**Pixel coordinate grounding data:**

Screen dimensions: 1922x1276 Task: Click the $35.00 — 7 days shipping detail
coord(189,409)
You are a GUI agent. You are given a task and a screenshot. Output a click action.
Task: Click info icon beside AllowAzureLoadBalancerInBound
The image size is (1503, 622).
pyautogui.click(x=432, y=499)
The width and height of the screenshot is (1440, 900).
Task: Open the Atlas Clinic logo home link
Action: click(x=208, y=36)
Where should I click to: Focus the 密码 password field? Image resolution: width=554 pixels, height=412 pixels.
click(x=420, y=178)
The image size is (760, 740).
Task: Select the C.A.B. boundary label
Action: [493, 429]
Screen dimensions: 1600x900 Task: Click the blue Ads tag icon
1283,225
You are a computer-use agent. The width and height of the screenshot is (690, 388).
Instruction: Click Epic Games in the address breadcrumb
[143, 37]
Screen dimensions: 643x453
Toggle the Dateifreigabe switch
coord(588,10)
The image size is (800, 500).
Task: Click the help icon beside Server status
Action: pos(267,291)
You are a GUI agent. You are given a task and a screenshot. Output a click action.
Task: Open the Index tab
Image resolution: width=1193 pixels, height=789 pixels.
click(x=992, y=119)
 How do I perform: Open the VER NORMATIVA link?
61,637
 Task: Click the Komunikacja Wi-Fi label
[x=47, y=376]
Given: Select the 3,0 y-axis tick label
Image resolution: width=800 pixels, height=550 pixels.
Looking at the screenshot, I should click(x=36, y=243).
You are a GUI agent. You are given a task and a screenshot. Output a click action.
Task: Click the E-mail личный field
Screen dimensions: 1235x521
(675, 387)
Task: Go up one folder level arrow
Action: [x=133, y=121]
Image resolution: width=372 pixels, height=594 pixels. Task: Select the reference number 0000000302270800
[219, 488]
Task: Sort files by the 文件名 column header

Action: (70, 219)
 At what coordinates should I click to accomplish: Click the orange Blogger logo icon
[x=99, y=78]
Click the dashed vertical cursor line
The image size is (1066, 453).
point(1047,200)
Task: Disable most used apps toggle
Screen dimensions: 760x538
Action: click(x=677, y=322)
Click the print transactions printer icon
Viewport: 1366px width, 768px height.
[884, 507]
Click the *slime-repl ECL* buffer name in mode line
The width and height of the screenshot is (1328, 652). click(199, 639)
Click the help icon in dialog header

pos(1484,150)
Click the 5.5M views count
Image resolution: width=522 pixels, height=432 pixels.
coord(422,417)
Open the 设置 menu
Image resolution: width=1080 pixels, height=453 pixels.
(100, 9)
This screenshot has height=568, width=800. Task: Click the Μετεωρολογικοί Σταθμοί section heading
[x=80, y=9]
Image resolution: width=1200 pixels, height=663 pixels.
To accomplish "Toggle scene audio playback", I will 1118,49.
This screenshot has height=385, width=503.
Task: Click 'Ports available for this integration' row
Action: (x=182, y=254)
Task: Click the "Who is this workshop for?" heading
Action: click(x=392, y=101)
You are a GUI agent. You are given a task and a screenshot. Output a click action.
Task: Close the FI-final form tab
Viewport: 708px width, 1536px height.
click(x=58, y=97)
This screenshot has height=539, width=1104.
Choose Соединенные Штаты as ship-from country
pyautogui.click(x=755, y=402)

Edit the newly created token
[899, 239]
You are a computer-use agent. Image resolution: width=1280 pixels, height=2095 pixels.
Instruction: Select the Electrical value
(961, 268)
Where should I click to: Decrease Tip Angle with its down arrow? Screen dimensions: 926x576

**Work task:** How many of the lines above include "computer"? Only the number should be given.

**Answer section:** 2